Over the last few years, we generated a molecular atlas of C. elegans nervous system; We identified new and conserved genes controlling sensory functions, synaptic vesicle recycling and neuropeptide secretion; We observed ciliated sensory neurons release extracellular vesicles from their ciliated endings. In addition, we build a strong interest in understanding how neurons and circuits generate and maintain behaviour over their lifespan.

Learn more on our team's website here.

Contact Patrick LAURENT at patrick.laurent@ulb.be

NERVSPAN project

Presynaptic terminals contain clusters of dozen to thousands of Synaptic Vesicles (SV). These SV clusters are often seen as a reservoir of vesicles; but it can also be understood as a reservoir of presynaptic proteins. Many of the soluble proteins involved in processes such as exocytosis or endocytosis of SV are found in high concentrations within the presynaptic vesicle cluster, away from the plasma membrane where they are required. The mechanisms underlying the targeting, capture, and release of these proteins to and from the SV cluster remain enigmatic.

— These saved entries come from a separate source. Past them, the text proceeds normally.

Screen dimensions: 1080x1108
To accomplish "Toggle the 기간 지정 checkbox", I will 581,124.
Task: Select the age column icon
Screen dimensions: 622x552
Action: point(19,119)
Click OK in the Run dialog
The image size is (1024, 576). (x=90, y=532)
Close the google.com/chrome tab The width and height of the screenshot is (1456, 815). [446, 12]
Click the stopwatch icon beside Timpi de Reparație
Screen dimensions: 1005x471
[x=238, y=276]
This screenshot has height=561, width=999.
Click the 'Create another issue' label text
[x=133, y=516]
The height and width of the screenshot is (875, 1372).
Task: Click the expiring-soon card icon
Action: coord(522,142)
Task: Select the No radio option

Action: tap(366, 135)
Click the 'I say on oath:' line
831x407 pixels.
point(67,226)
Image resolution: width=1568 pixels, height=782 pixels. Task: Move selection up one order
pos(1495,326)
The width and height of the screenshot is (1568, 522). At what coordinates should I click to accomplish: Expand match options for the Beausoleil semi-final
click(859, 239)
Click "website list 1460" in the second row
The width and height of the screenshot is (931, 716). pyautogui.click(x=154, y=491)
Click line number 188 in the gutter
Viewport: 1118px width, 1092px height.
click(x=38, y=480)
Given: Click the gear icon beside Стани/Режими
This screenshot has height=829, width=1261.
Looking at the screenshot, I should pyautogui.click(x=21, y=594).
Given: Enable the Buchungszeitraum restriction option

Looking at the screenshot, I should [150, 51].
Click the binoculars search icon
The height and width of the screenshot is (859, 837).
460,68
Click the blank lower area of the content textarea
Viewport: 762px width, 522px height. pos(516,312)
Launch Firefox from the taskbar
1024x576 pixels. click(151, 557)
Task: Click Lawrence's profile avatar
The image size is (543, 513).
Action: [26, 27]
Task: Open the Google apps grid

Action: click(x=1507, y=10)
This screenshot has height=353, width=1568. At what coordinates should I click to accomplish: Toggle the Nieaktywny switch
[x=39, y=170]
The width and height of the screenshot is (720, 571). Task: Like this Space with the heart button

The SV cluster dynamically trap and mobilise SV according to synaptic activity. Similarly, we hypothesize that a dynamic protein assembly trap and release the proteins associated to the SV cluster. Our objective is to characterize and comprehend the mechanisms through which soluble proteins become targeted, captured, and released from the SV cluster during synaptic activity.

Objectives

In this project you will :

Identify the proteome of the SV cluster.
Characterise the mobility of key synaptic proteins enriched in the SV cluster in controls and in mutants of reduced/increased SV exo/endocytosis.
Define the impact of the relocation of selected protein onto the SV cycle and the synaptic function.

For this project we will make extensive use of C. elegans genetics (e.g. CRISPR and conditional protein depletion), biochemistry (proximity labelling) and advanced live-imaging techniques (FRAP and photoactivation microscopy as well as optogenetic controlled protein interaction studies). We collaborate with another lab developing a model of -liquid-liquid phase separation of SV with their SV-associated proteins in vitro.